Cosa succede se dimentico una dose?

Se si dimentica una dose, la si prenda non appena ci si ricorda, a meno che non sia quasi ora della dose successiva. In tal caso, saltare la dose dimenticata e continuare con il normale schema di dosaggio. Non si deve mai prendere una dose doppia per compensare quella dimenticata. Se si hanno dubbi, si contatti il proprio medico o farmacista.

Posso interrompere Nardil se mi sento meglio?

No. Non si deve interrompere l'assunzione di Nardil improvvisamente o senza aver prima consultato il proprio medico. L'interruzione brusca può causare sintomi da sospensione, tra cui nausea, malessere generale, e, in rari casi, una sindrome da astinenza più complessa. Il medico indicherà un piano per ridurre il dosaggio in modo graduale e sicuro.

Nardil aumenta il rischio di pensieri suicidi?

Come tutti gli antidepressivi, Nardil può aumentare il rischio di pensieri o comportamenti suicidi, specialmente all'inizio del trattamento o dopo variazioni di dosaggio, in particolare nei giovani adulti, negli adolescenti e nei bambini. I pazienti, i familiari e chi assiste il paziente devono monitorare attentamente i cambiamenti di umore o comportamento (come ansia, agitazione, attacchi di panico o peggioramento della depressione) e riferire immediatamente al medico qualsiasi sintomo nuovo o in peggioramento.

Come deve essere conservato e smaltito Nardil?

La conservazione e lo smaltimento delle compresse di Nardil (fenelzina solfato) sono regolati da requisiti normativi formali per mantenere l'integrità del prodotto e garantirne la sicurezza.

Ambiente di Conservazione

Condizione Requisito (Etichetta Ufficiale)
Temperatura Conservare tra 20 C e 25 C (68 F e 77 F); tenere lontano dal congelamento.
Protezione Tenere lontano da calore eccessivo, umidità e luce diretta; non conservare in bagno.

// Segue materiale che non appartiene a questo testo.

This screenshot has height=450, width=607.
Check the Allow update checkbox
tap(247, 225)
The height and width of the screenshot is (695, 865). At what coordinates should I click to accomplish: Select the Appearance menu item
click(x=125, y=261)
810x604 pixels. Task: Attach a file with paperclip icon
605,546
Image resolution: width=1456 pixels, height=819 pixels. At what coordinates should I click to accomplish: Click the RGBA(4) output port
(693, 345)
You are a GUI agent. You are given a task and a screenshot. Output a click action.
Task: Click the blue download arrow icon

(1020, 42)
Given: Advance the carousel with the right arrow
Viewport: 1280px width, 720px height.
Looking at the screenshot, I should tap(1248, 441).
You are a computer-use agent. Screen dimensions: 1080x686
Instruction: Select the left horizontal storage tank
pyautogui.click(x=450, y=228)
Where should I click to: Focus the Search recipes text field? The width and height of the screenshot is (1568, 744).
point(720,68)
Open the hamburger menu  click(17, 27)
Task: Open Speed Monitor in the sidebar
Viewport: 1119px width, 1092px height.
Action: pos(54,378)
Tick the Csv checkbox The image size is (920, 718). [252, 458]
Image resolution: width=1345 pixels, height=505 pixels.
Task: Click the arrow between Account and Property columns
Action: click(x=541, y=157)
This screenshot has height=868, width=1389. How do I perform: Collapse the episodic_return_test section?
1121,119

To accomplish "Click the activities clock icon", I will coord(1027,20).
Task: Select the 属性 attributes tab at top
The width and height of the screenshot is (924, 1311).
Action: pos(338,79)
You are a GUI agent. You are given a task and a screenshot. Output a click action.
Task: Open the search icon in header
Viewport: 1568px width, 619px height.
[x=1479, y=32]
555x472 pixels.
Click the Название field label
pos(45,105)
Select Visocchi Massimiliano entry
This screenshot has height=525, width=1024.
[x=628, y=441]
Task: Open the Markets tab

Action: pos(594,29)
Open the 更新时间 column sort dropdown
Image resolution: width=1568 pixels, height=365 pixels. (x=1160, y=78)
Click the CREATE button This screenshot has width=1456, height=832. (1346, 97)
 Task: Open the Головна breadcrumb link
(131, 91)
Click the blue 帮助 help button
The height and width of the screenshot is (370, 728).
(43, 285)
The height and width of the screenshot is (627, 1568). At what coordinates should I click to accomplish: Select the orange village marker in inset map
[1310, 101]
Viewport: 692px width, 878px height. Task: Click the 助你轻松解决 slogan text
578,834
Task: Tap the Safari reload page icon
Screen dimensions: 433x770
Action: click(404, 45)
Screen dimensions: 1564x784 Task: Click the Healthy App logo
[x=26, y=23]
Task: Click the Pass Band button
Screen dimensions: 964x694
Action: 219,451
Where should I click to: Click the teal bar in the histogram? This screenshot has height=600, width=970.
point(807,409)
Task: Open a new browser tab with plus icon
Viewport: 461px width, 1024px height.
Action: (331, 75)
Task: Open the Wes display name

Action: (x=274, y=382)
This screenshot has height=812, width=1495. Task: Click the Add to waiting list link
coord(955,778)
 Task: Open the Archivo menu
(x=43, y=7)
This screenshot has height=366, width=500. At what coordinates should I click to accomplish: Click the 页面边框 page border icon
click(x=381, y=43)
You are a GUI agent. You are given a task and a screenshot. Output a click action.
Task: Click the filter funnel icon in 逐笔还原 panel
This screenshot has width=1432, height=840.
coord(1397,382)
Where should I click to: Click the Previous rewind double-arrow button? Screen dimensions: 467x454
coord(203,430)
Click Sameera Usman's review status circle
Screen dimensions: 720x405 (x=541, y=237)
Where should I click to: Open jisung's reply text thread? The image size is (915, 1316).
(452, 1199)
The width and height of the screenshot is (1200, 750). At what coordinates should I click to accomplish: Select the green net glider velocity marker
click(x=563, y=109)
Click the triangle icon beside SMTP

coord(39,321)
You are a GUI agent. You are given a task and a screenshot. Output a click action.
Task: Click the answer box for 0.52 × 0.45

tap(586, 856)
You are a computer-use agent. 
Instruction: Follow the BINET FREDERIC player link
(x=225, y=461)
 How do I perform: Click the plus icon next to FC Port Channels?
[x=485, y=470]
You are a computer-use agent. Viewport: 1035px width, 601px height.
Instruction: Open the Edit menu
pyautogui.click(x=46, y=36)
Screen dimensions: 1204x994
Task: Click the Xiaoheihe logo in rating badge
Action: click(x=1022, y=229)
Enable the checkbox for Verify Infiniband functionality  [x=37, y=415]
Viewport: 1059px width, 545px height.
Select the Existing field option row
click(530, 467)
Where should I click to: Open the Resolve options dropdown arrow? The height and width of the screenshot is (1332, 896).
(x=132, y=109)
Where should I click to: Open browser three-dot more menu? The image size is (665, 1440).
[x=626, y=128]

Manipolazione e Smaltimento

Le compresse devono essere conservate nel contenitore originale, ben chiuso. Per motivi di sicurezza, il farmaco deve essere tenuto fuori dalla vista e dalla portata dei bambini e le istruzioni ufficiali ne raccomandano la conservazione sotto chiave. Quando è necessario smaltirlo, non gettare il farmaco nel WC; consultare invece un professionista sanitario per indicazioni sullo smaltimento del prodotto in conformità con tutte le normative ambientali locali e nazionali.

Attenzione! Consultare sempre un medico o un farmacista prima di utilizzare pillole o medicinali.